● **GIVEN INSTRUCTION**: Print the records word for word, starting at the first line and ending at the line that contains "coord(67,67)".

● **RECORDS SHOWN**:

========================================

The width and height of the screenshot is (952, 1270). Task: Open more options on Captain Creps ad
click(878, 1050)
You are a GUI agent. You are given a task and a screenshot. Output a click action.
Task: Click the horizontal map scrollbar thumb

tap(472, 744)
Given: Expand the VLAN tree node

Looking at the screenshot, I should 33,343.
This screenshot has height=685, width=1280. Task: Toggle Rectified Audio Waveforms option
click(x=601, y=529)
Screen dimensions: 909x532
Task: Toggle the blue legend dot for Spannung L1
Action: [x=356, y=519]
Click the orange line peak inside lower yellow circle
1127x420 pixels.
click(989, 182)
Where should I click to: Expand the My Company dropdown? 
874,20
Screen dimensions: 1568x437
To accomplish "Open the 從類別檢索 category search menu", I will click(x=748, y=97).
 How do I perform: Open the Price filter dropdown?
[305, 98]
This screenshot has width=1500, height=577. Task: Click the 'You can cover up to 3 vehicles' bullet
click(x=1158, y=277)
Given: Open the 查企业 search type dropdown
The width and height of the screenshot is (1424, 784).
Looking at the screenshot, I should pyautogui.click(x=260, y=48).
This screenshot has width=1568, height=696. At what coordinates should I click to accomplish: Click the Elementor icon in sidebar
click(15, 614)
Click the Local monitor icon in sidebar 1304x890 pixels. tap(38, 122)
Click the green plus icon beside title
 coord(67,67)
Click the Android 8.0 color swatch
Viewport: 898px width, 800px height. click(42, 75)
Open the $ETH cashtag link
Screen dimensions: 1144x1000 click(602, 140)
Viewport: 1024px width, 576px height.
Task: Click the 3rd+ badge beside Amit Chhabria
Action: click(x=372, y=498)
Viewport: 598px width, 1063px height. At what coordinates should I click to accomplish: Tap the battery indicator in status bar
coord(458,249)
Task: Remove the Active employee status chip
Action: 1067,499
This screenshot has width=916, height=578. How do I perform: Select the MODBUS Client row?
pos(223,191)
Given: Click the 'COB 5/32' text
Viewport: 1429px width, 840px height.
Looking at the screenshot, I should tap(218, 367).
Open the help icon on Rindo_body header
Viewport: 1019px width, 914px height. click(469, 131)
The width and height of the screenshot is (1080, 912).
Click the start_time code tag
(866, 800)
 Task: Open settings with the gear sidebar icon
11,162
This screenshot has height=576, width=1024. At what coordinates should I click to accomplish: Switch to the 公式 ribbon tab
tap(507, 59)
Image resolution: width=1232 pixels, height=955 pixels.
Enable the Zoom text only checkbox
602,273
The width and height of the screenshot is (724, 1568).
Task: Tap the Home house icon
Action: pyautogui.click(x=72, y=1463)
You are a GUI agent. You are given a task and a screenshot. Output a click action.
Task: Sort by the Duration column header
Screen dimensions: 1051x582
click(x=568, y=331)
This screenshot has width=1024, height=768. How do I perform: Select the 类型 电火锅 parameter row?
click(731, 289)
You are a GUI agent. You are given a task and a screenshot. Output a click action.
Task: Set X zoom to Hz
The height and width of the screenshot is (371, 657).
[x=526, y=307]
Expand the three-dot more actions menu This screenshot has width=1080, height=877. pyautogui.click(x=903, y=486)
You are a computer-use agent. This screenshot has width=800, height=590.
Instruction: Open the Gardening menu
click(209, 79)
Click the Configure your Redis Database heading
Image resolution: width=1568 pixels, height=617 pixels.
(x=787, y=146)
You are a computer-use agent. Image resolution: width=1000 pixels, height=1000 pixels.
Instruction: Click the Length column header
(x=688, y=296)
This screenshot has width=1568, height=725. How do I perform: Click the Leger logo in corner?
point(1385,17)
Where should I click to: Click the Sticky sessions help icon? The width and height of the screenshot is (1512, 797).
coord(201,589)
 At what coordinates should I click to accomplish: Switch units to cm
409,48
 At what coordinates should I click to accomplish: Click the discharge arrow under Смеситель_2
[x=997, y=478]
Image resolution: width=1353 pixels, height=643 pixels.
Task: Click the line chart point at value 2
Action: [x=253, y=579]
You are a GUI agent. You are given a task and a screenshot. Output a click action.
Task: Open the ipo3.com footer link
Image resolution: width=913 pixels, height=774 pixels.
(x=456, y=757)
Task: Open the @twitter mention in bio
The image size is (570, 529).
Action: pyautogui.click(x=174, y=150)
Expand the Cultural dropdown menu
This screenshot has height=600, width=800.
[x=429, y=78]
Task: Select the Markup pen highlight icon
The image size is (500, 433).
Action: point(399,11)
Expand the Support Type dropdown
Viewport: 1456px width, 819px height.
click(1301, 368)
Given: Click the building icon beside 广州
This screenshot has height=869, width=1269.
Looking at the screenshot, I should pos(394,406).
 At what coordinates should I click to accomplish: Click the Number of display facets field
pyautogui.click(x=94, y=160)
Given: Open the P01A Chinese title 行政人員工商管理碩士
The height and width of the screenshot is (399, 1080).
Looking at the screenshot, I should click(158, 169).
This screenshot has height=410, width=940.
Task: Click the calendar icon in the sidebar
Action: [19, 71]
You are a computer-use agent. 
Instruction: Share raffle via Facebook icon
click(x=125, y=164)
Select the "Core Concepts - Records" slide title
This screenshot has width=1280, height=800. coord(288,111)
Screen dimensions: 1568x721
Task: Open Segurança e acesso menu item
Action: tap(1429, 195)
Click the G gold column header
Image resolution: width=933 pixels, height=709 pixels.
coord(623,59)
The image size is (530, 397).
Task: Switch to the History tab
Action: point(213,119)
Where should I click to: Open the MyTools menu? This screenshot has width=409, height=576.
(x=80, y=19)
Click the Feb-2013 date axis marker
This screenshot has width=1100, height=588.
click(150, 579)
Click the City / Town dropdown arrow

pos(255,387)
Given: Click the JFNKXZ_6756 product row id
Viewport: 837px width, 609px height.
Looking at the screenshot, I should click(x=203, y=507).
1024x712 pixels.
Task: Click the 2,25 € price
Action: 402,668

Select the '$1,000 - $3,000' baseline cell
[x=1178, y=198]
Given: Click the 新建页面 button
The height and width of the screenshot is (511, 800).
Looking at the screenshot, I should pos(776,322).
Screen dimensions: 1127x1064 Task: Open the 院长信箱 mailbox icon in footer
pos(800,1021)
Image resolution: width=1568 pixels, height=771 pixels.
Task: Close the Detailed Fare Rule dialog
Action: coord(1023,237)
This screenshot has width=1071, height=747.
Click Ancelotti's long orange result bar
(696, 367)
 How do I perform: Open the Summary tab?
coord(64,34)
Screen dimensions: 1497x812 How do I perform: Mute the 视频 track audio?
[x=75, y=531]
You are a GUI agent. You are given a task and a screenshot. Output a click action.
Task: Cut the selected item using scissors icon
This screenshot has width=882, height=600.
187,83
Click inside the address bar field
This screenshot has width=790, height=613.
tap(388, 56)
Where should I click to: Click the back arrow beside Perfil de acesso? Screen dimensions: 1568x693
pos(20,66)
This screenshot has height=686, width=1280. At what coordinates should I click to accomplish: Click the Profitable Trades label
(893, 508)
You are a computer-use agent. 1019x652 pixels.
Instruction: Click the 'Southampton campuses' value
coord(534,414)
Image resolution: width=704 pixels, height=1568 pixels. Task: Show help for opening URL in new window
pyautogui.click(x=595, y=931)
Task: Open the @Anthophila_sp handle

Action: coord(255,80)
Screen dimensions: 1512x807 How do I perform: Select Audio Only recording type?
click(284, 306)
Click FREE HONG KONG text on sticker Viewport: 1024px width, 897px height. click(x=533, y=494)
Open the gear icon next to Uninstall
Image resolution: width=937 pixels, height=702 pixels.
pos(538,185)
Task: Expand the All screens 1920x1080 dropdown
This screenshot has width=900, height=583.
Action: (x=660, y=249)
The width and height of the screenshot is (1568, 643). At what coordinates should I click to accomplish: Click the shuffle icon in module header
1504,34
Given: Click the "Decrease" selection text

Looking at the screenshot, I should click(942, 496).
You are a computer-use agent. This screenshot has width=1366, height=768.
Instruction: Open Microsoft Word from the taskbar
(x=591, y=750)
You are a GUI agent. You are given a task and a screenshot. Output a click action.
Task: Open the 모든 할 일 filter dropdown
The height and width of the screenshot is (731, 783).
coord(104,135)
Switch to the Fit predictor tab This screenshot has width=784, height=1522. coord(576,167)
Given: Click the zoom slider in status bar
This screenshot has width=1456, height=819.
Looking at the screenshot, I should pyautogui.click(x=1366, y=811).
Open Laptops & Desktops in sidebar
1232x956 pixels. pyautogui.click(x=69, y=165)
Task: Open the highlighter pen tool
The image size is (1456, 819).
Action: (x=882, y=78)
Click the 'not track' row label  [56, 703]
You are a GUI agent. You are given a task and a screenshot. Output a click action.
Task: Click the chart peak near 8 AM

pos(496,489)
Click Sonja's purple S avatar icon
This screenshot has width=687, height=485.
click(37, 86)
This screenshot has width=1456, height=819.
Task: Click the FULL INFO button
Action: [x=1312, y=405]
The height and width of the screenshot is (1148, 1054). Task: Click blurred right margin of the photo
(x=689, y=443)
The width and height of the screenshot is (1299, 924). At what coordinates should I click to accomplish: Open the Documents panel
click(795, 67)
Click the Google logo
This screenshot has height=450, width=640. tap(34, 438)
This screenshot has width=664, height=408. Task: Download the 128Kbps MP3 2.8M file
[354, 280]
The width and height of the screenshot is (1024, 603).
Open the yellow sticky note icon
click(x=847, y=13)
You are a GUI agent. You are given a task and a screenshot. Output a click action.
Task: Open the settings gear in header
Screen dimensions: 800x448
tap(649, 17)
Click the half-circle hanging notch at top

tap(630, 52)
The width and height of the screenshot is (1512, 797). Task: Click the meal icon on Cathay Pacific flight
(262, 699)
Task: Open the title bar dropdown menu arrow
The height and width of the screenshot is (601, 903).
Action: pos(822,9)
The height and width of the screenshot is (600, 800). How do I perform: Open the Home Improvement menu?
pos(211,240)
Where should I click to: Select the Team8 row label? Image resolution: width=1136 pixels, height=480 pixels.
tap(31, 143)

========================================

● **TASK SOLUTION**:
The width and height of the screenshot is (952, 1270). Task: Open more options on Captain Creps ad
click(878, 1050)
You are a GUI agent. You are given a task and a screenshot. Output a click action.
Task: Click the horizontal map scrollbar thumb

tap(472, 744)
Given: Expand the VLAN tree node

Looking at the screenshot, I should 33,343.
This screenshot has height=685, width=1280. Task: Toggle Rectified Audio Waveforms option
click(x=601, y=529)
Screen dimensions: 909x532
Task: Toggle the blue legend dot for Spannung L1
Action: [x=356, y=519]
Click the orange line peak inside lower yellow circle
1127x420 pixels.
click(989, 182)
Where should I click to: Expand the My Company dropdown? 
874,20
Screen dimensions: 1568x437
To accomplish "Open the 從類別檢索 category search menu", I will click(x=748, y=97).
 How do I perform: Open the Price filter dropdown?
[305, 98]
This screenshot has width=1500, height=577. Task: Click the 'You can cover up to 3 vehicles' bullet
click(x=1158, y=277)
Given: Open the 查企业 search type dropdown
The width and height of the screenshot is (1424, 784).
Looking at the screenshot, I should pyautogui.click(x=260, y=48).
This screenshot has width=1568, height=696. At what coordinates should I click to accomplish: Click the Elementor icon in sidebar
click(15, 614)
Click the Local monitor icon in sidebar 1304x890 pixels. tap(38, 122)
Click the green plus icon beside title
 coord(67,67)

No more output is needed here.